## Stated problem
Count the lines in the records that contain the word "agent". Reply with the number alone.

--- Start of Information given ---

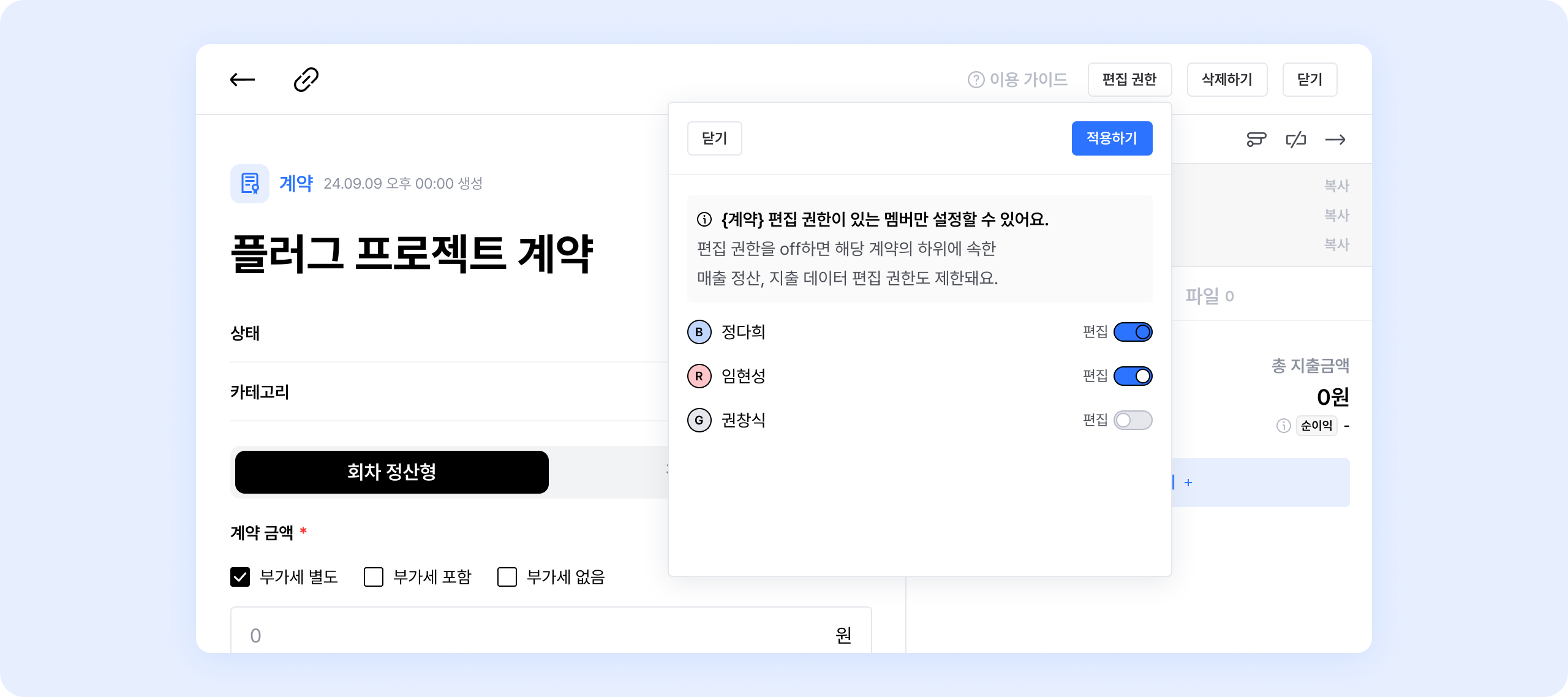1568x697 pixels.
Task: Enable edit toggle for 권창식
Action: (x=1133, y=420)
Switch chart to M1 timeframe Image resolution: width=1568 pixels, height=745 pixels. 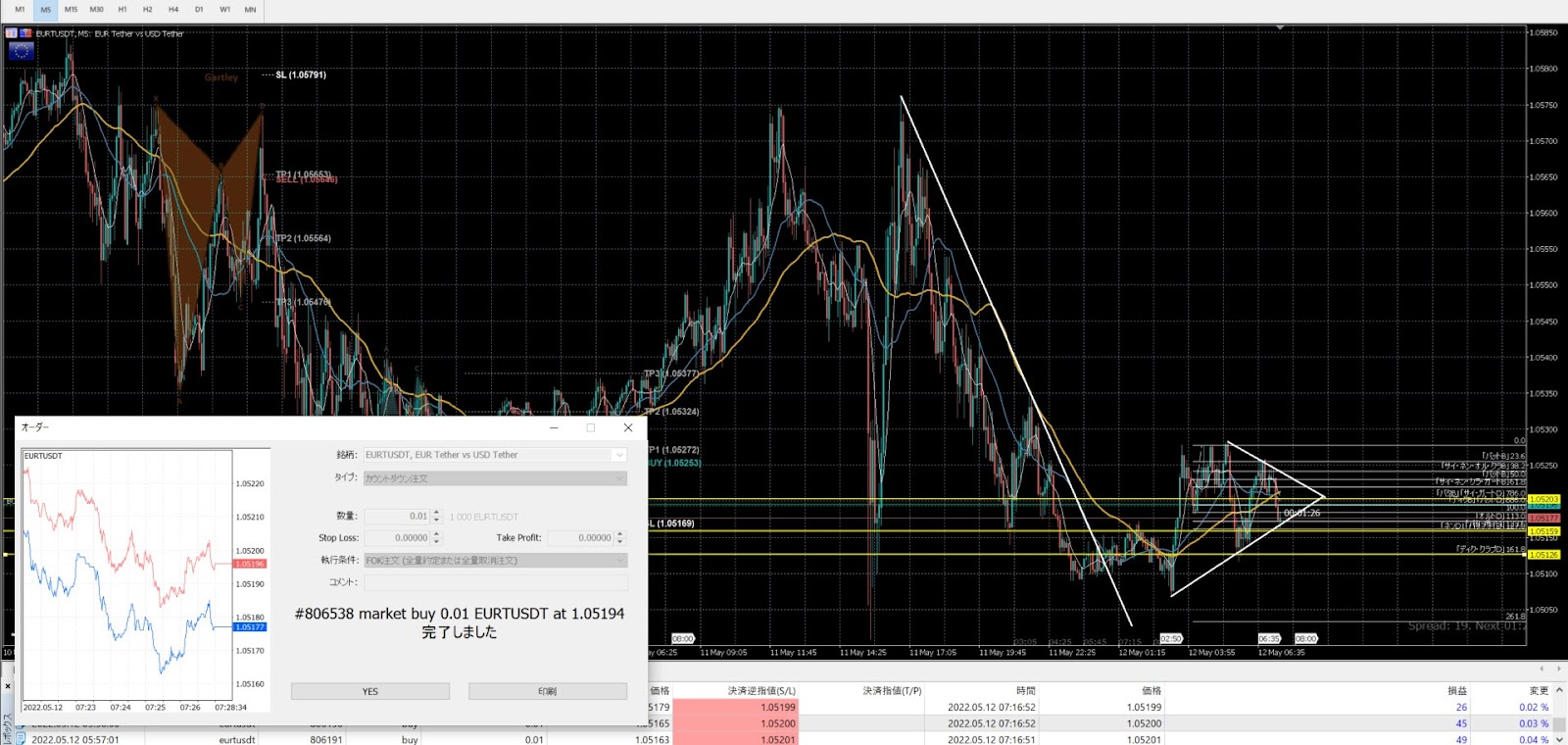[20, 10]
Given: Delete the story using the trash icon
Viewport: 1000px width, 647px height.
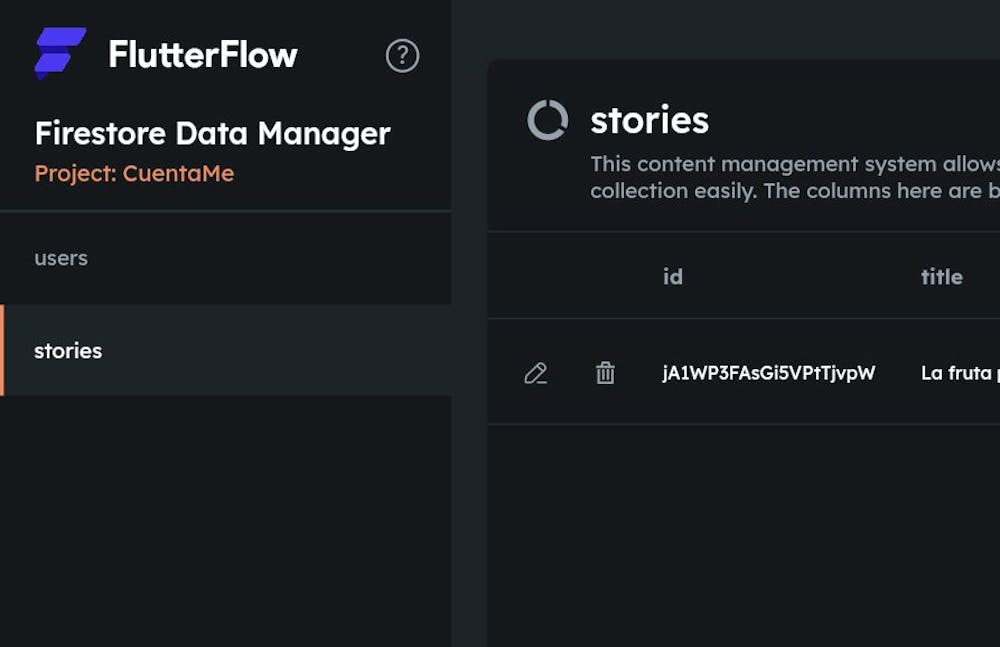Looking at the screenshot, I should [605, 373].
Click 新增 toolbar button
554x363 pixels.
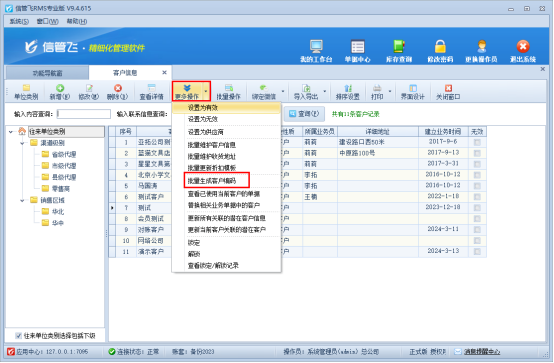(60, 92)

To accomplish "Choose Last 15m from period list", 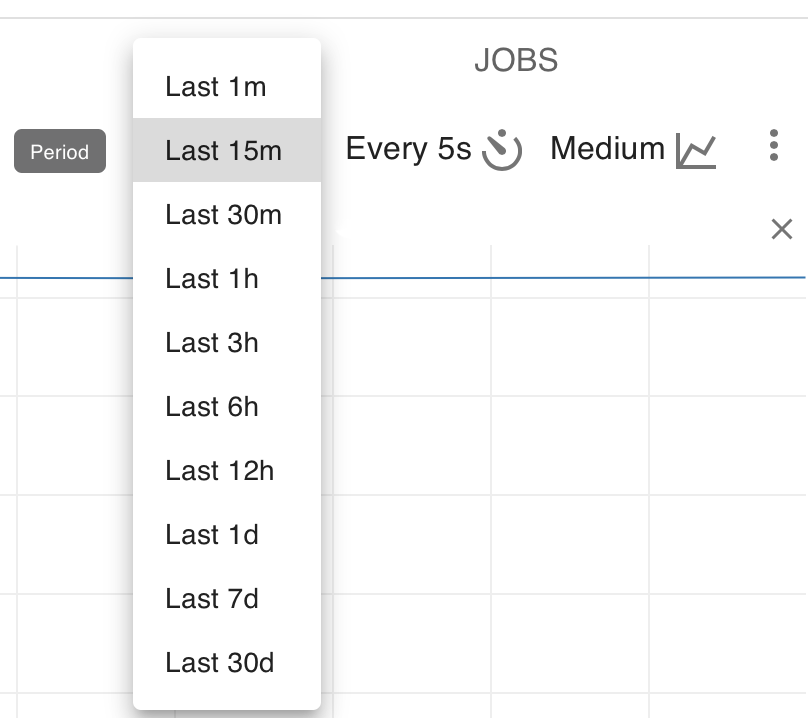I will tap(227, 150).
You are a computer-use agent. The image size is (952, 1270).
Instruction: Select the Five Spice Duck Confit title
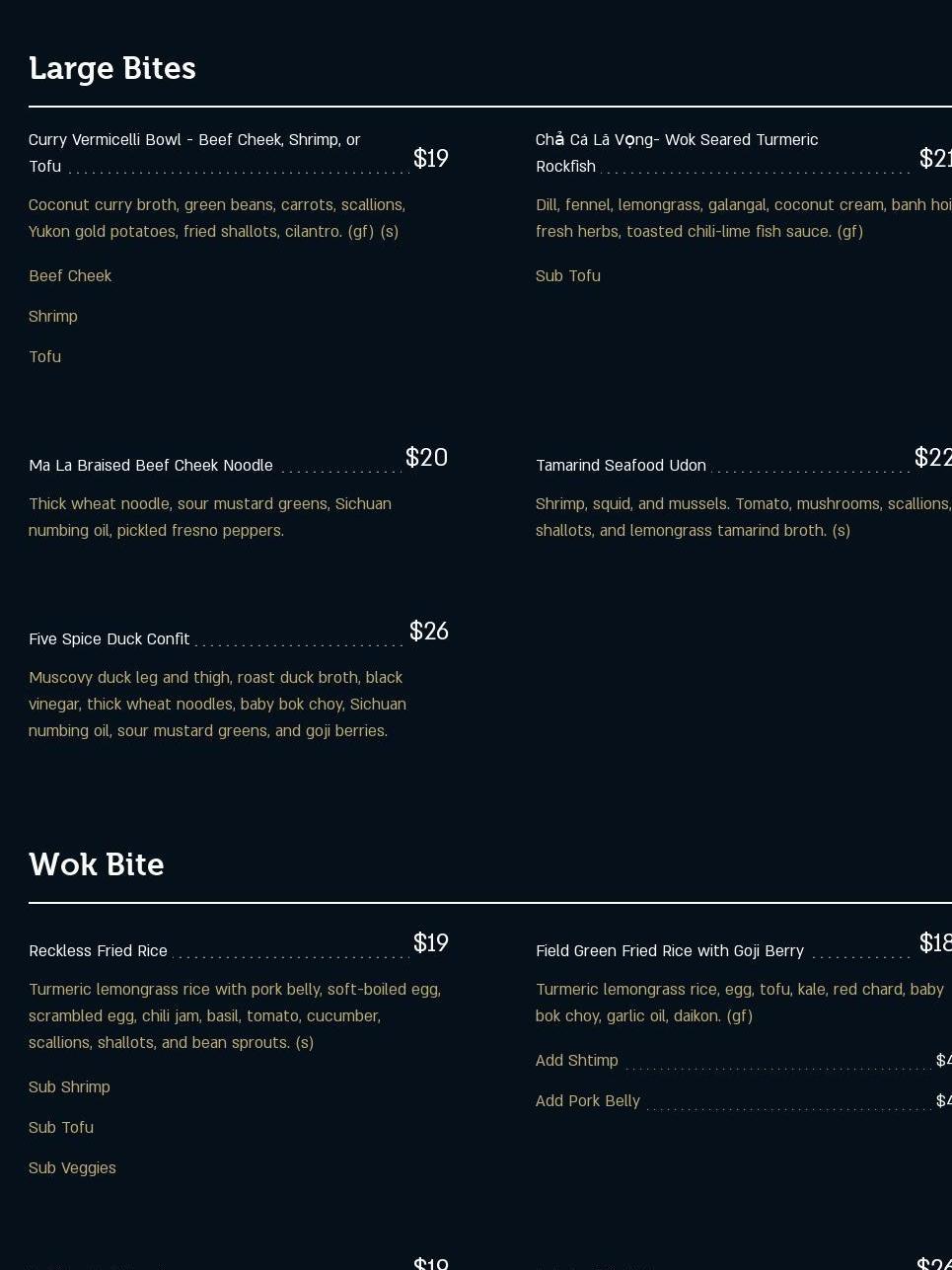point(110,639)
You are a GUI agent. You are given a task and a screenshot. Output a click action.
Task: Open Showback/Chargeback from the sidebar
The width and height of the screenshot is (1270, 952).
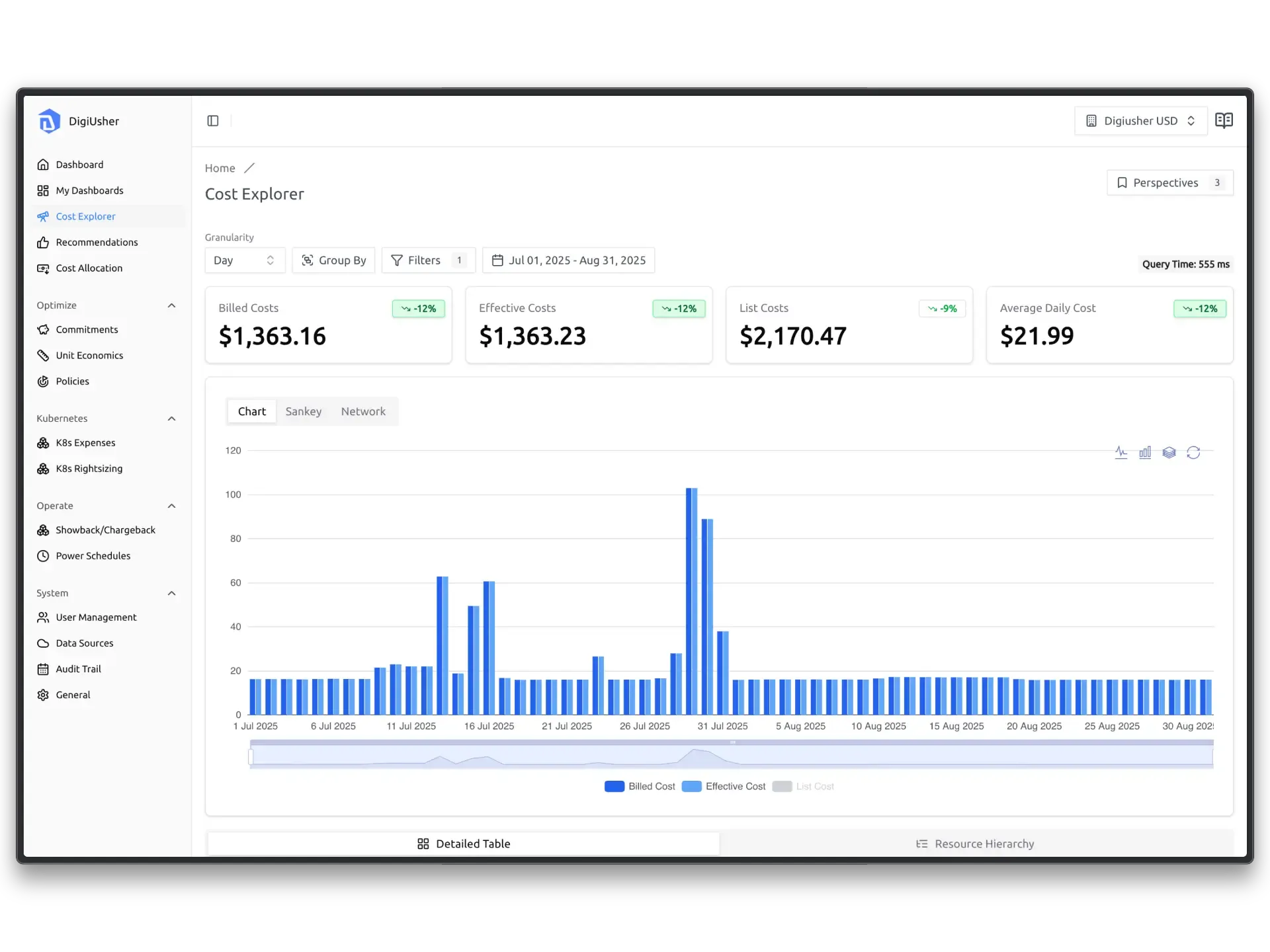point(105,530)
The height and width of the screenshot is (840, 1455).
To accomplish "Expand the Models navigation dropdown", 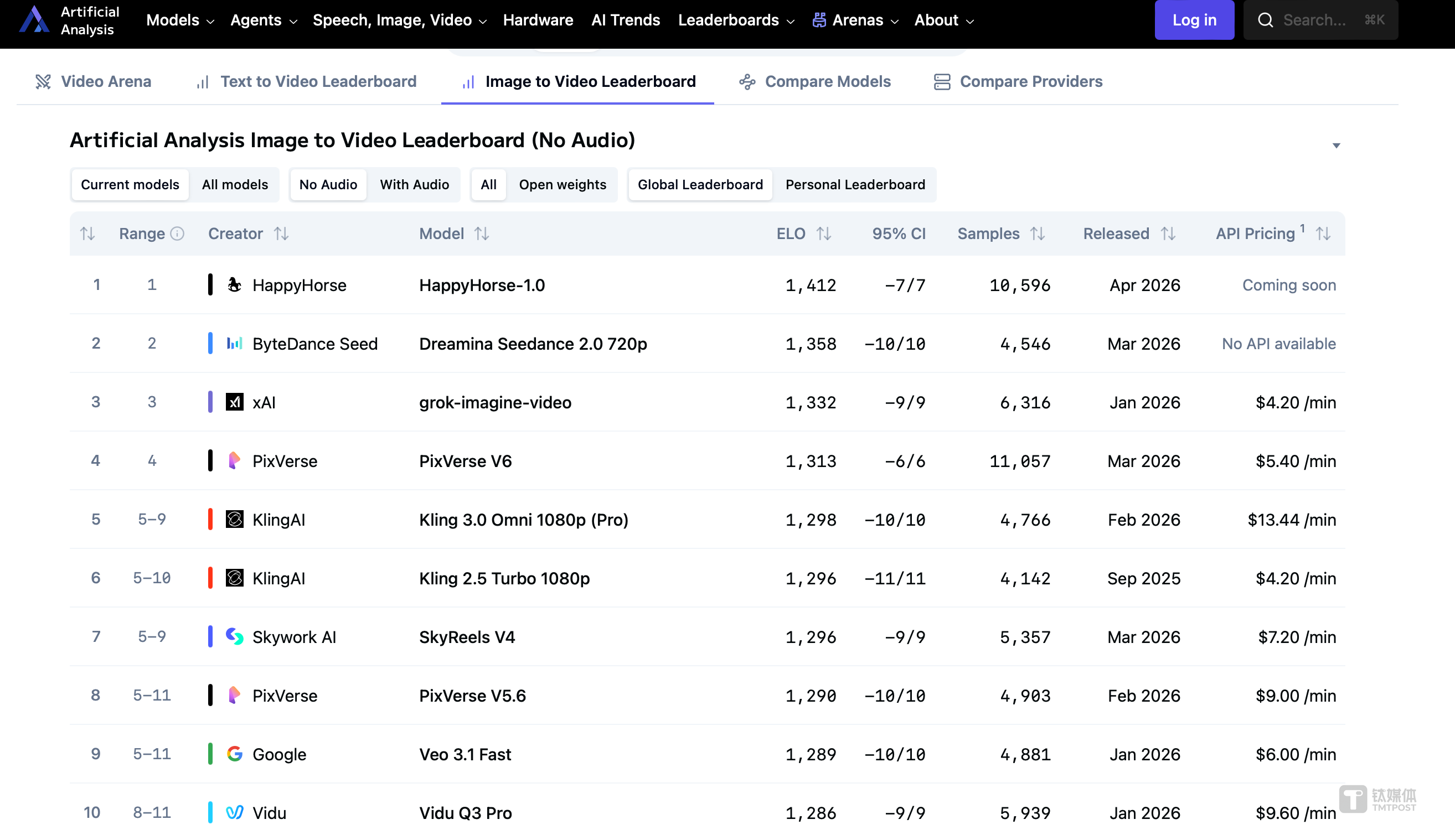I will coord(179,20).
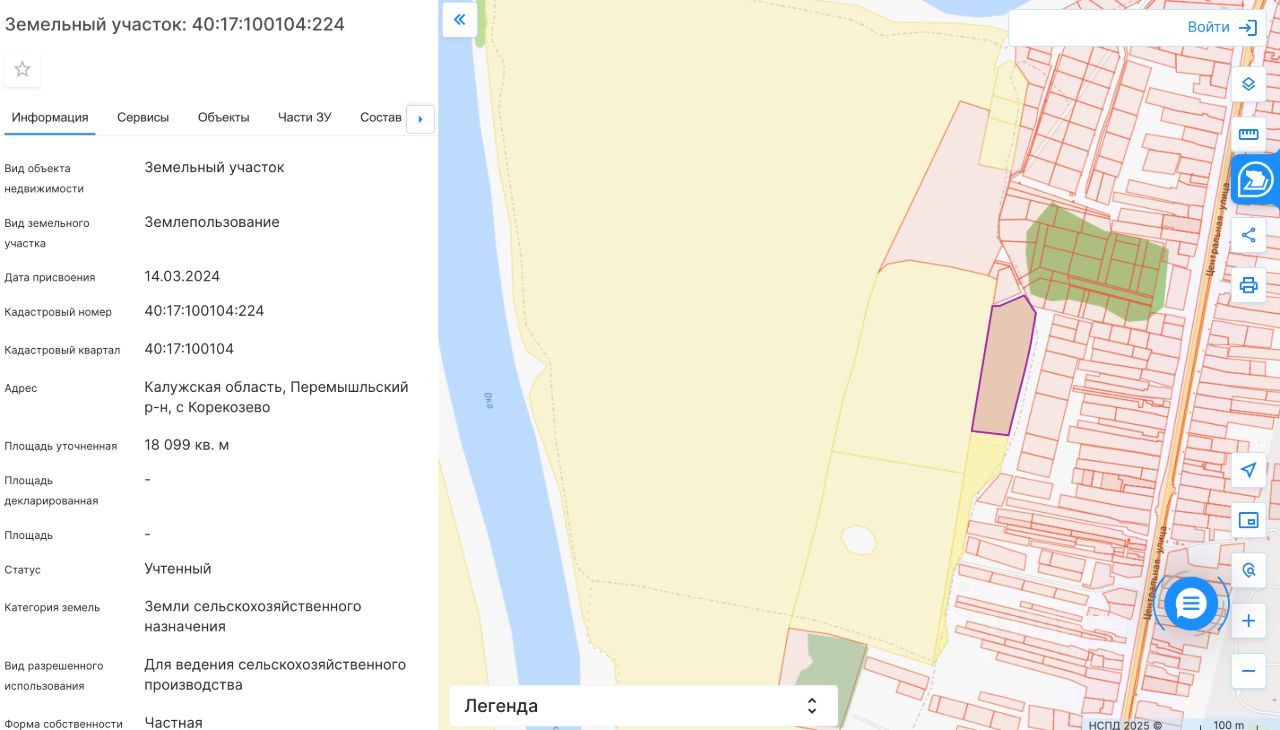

--- End of Information given ---

## Full output
2